[Dataset records]
________
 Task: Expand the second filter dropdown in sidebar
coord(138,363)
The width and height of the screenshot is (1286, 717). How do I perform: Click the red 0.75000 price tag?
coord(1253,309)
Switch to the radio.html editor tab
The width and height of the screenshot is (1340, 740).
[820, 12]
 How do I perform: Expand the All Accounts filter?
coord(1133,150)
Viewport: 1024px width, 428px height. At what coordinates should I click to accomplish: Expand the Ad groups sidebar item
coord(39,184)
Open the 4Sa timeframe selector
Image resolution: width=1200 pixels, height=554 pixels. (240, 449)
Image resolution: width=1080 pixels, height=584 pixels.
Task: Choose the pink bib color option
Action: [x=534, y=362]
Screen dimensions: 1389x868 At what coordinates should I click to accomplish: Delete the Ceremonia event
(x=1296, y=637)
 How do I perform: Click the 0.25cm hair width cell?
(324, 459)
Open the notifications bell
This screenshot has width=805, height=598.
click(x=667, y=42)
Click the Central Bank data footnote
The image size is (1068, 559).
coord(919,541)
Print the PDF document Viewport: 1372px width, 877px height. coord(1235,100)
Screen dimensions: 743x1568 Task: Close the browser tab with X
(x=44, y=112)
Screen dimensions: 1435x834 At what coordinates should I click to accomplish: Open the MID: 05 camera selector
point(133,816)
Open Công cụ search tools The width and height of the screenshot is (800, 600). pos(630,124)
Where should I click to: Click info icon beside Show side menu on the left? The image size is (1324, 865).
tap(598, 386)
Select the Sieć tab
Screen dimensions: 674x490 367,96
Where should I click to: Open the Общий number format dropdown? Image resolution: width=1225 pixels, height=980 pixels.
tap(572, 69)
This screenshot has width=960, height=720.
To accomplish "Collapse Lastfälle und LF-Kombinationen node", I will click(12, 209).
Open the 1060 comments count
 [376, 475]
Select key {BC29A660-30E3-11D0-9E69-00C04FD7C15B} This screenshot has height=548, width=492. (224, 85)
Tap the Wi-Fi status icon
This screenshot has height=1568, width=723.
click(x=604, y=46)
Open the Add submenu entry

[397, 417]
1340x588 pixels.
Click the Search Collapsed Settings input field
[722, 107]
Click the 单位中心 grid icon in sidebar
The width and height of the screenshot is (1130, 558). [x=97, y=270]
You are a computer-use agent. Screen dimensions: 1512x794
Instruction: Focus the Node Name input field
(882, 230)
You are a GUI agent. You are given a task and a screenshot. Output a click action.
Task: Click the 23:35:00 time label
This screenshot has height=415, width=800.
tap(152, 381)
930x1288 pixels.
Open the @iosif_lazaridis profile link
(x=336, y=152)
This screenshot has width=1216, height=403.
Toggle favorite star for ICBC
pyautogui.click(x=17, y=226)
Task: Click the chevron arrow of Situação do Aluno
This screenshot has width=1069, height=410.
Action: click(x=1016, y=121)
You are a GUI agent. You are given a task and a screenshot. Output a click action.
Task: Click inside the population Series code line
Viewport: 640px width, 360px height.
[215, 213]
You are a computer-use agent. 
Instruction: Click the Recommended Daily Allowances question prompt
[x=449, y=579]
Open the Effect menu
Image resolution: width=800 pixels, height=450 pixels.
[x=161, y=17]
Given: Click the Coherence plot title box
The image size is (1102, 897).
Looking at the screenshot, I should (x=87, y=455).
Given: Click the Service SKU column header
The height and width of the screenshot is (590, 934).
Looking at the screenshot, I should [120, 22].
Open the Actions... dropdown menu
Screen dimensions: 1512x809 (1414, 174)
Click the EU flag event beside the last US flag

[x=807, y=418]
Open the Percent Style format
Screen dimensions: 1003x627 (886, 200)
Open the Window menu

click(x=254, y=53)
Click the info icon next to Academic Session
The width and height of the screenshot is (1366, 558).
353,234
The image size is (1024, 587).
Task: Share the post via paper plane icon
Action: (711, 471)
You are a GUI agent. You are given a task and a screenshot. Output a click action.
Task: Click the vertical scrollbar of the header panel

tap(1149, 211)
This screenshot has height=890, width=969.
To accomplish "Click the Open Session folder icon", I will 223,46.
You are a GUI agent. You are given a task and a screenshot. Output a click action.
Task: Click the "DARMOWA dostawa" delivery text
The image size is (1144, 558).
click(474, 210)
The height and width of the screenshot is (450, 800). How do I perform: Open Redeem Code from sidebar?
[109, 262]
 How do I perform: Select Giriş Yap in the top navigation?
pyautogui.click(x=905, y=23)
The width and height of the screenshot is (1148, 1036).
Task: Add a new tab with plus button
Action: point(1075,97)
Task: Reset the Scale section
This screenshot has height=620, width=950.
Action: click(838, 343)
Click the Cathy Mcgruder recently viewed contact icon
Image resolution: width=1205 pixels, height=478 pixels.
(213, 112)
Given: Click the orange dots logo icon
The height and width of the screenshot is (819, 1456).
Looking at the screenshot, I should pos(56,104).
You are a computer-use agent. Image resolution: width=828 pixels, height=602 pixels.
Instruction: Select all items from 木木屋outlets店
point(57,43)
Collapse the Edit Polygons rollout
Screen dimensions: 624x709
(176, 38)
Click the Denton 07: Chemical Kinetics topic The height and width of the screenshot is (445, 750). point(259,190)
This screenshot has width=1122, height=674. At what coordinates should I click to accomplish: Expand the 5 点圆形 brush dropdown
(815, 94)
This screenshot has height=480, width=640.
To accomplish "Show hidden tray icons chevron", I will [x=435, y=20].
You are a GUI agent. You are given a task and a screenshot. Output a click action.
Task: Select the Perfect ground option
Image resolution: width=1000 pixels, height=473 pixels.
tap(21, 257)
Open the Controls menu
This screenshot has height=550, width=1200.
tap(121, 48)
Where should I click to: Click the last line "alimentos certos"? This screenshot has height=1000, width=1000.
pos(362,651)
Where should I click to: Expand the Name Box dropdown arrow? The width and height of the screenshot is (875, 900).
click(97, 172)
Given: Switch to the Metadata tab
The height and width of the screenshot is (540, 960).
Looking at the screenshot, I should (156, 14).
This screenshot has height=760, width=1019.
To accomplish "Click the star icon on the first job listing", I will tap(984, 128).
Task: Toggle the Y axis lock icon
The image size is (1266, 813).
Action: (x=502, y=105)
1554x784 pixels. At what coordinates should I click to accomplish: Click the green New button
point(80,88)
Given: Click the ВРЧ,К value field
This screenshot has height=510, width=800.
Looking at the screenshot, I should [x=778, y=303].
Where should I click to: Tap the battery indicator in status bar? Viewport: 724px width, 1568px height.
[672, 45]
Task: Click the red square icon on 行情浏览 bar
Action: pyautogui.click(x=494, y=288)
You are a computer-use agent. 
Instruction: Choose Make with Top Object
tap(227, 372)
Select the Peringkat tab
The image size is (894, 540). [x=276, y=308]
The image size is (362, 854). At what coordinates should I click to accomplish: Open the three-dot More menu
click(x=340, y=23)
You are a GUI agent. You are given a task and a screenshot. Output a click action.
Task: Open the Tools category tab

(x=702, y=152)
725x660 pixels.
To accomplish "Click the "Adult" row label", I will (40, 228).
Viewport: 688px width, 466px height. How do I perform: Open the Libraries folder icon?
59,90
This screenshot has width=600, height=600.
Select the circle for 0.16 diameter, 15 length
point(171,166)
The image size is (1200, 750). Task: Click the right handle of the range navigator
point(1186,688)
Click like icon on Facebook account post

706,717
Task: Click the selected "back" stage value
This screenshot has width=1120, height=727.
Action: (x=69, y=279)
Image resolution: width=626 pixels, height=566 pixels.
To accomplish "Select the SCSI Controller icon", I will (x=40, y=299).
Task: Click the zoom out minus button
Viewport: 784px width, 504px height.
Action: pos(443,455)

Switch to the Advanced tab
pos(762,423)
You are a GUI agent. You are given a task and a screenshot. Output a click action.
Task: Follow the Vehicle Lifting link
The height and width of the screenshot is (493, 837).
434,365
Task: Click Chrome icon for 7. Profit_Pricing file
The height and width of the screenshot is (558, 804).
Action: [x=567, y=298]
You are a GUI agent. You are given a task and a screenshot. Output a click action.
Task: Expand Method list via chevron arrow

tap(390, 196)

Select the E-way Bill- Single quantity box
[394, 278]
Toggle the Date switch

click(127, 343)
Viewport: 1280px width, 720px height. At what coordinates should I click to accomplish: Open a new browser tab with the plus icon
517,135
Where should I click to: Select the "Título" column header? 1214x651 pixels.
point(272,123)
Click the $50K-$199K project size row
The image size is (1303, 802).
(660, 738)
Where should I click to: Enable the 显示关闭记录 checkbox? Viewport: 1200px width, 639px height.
________
[Problem requirements] The answer must consist of each line from the entries that contains the string "label".

[Task response]
Task: Click the 23:35:00 time label
To accomplish "Click the "Adult" row label", I will (40, 228).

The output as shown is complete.